[Excerpted data Boundary: Start]
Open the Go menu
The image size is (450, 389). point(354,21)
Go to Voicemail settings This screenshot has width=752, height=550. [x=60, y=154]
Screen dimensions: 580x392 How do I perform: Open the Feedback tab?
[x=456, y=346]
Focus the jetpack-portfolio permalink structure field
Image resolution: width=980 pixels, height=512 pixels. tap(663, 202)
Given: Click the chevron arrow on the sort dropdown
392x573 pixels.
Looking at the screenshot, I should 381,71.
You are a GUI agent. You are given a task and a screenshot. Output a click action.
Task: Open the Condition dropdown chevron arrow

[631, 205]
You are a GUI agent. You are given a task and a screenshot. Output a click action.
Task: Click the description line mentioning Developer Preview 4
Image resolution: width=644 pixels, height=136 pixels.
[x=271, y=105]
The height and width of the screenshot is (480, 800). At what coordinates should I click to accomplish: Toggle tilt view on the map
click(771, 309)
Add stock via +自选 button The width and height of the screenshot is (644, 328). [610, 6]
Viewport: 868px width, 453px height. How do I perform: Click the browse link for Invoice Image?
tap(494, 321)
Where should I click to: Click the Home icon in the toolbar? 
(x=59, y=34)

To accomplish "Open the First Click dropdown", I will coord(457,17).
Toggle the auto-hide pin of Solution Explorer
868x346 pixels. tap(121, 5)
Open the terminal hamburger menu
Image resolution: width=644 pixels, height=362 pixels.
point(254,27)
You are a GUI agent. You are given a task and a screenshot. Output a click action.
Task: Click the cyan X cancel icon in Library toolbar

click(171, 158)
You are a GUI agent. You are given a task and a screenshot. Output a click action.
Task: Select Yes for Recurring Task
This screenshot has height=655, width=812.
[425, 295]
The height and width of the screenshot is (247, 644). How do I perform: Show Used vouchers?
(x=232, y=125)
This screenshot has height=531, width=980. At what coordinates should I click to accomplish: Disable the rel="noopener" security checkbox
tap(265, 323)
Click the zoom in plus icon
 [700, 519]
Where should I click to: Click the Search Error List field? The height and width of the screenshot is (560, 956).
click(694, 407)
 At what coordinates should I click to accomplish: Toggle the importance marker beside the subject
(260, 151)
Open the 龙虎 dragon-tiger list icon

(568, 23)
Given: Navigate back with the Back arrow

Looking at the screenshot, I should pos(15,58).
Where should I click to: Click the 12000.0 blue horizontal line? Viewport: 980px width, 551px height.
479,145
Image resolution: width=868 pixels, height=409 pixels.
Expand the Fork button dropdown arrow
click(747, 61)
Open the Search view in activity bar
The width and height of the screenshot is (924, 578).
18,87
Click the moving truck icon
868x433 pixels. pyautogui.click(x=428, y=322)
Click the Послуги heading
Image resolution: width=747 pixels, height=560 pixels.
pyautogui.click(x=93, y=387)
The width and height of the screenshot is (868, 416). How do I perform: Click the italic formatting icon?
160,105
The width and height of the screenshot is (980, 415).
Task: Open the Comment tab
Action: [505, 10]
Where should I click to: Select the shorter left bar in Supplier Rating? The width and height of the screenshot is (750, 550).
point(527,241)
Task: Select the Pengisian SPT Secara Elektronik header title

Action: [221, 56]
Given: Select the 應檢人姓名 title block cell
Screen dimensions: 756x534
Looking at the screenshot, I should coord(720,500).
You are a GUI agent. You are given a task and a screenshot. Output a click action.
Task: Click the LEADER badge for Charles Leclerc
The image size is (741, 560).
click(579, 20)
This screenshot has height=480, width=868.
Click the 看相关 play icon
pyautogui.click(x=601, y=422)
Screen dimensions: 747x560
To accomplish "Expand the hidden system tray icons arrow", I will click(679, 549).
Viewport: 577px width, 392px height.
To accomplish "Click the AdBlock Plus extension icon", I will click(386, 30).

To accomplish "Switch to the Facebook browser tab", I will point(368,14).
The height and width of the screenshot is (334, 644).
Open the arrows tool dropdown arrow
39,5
[Excerpted data Boundary: End]
*Activity*: Determine the number of lines in the listing above containing the word "will"; respond with that figure only.

*Expected answer*: 4